A inflação de dezembro de 2022, que foi de 0,62%, segundo os dados do IBGE divulgados no último dia 10, superou as estimativas do mercado financeiro. Ainda assim, o acumulado de 12 meses ficou no menor nível desde março de 2021, com o IPCA fechado de 2022 terminando em 5,79%. O número é menor que o de muitos países desenvolvidos, em parte porque o Banco Central brasileiro percebeu mais cedo que os demais que a onda inflacionária não era temporária, como inicialmente se acreditava. Mesmo assim, um olhar sobre os fatores que determinaram o comportamento dos preços em 2022 e a carta enviada pelo presidente do BC, Roberto Campos Neto, ao ministro da Fazenda, Fernando Haddad, mostram que trazer o IPCA para a meta vai exigir muito esforço das autoridades, e qualquer deslize será um convite para a volta do dragão da inflação.

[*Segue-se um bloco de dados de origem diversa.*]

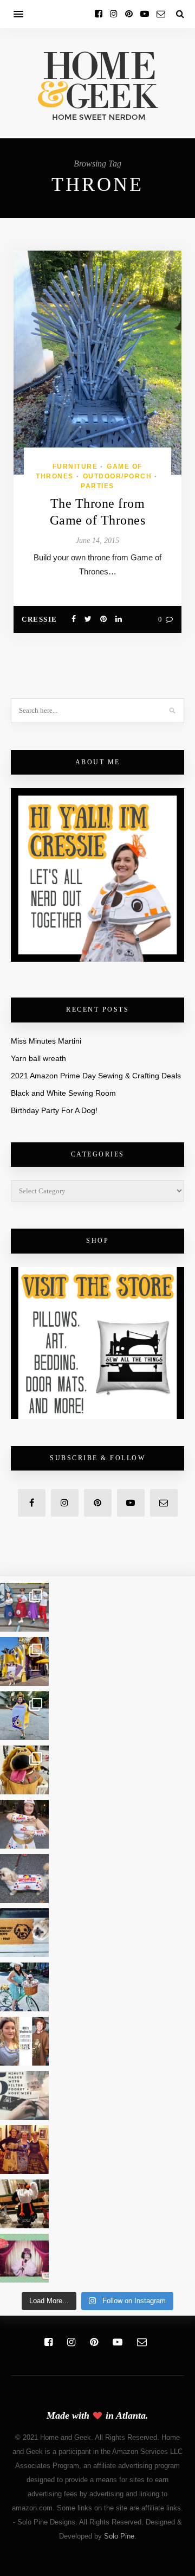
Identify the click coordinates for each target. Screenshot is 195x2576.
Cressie (39, 619)
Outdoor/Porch (117, 476)
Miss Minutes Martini (46, 1041)
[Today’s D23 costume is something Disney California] (24, 1715)
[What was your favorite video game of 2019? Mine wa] (24, 2203)
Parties (97, 486)
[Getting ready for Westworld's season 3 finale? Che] (24, 2041)
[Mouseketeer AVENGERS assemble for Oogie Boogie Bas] (24, 1607)
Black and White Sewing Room (63, 1093)
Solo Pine (119, 2536)
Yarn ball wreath (38, 1058)
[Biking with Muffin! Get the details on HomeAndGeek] (24, 1987)
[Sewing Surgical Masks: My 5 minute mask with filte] (24, 2095)
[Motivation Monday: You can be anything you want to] (24, 2149)
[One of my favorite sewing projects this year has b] (24, 1770)
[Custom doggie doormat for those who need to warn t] (24, 1932)
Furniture (75, 466)
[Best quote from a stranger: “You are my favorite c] (24, 1661)
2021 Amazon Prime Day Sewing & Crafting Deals (96, 1075)
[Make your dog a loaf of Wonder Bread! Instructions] (24, 1878)
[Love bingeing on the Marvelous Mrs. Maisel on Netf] (24, 2258)
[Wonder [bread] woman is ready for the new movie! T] (24, 1824)
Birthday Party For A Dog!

O ano de 2022 foi marcado pela continuação dos choques de oferta e de demanda que bagunçaram a economia global nos últimos anos. Enquanto praticamente todo o resto do mundo retomava a vida normal no pós-pandemia, a China insistiu em sua política de Covid zero, com lockdowns que seguiram desorganizando cadeias produtivas mundo afora. O ataque russo à Ucrânia, iniciado em fevereiro do ano passado, abalou fortemente o mercado de commodities e o setor de energia. No Brasil, tanto os eventos climáticos que afetaram o agronegócio e os preços dos alimentos quanto a recuperação da demanda com o fim das restrições causadas pela pandemia, especialmente nos serviços, pressionaram a inflação para cima.
A não ser que algum evento imprevisto tenha efeito positivo sobre a inflação, a única forma de evitar novas altas de juros é uma política econômica fiscalmente responsável. E é aqui que mora o perigo
Na outra ponta, os principais fatores que ajudaram a conter o IPCA foram a própria ação do Banco Central, elevando os juros, e uma canetada política: o projeto de lei aprovado pelo Congresso e sancionado por Jair Bolsonaro em meados de 2022, obrigando os estados a reduzir de imediato o ICMS de itens como combustíveis, energia elétrica e telecomunicações. Esta redução já havia sido determinada pelo STF, mas deveria valer apenas a partir de 2024, dando tempo aos estados para que se adaptassem; a escalada inflacionária, em um cenário de petróleo e energia caros, graças à invasão russa e à crise hídrica (esta última superada apenas no segundo trimestre do ano passado), criou o clima para a aprovação do projeto de lei que antecipou a redução. Sem os três meses seguidos de deflação causada pela mudança na tributação, o IPCA do ano teria sido bem maior que os 5,79%.
Sem o empurrão para baixo causado pela redução no ICMS – e com a perspectiva de volta da tributação federal sobre a gasolina, que o governo adiou para não ter de lidar com um revés político logo nos primeiros dias de mandato –, será muito mais difícil reduzir a inflação em 2023. Campos Neto afirma em sua carta a Haddad que há chances consideráveis de o IPCA ainda ficar acima do limite superior de tolerância para este ano, que é de 4,75% (a meta é de 3,25%, com tolerância de 1,5 ponto para cima e para baixo). Neste cenário, a não ser que algum evento imprevisto tenha efeito positivo sobre a inflação, a única forma de evitar que o Copom retome o aperto monetário, com novas altas de juros, é uma política econômica fiscalmente responsável.
E é aqui que está o perigo. O teto de gastos, depois de meses de agonia, causada tanto pelas declarações de petistas quanto por PECs e projetos de lei que desmoralizaram a âncora fiscal, teve seu fim decretado na PEC fura-teto. O governo federal já demonstrou sua intenção de dar asas à gastança, e o pacote de “ajuste” anunciado por Haddad nesta quinta-feira é basicamente uma série de medidas para incrementar a receita, com pouquíssimas ações para reduzir despesas. Será preciso ir muito além disso para espantar o dragão.